Craig, the patch https://reviews.llvm.org/D94089 can fix this problem. Sanjay commented in that patch: "If the expression order matters, then we want the programmer to indicate that explicitly with something like "__builtin_expect" or profile metadata." It looks __builtin_expect doesn't actually work in this case. I think Sanjai's analysis in https://bugs.llvm.org/show_bug.cgi?id=49336#c5 is correct. The LowerExpect pass silently dropped the call to @llvm.expect.i64 without any modification to the IR or metadata.

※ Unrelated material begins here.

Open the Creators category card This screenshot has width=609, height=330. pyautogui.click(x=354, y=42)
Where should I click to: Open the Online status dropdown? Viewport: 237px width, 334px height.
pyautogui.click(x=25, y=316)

So from then on we lost the expect information.
Any recommended solution?
(In reply to Carrot from comment #8) > Any recommended solution? We have to start by making SimplifyCFG smarter about profile metadata. I'm looking at that now. That first fix won't change anything for the example here though. We'll either need to modify the pass pipeline or limit SimplifyCFG even more. Then, we'll have to make sure the metadata is respected through codegen.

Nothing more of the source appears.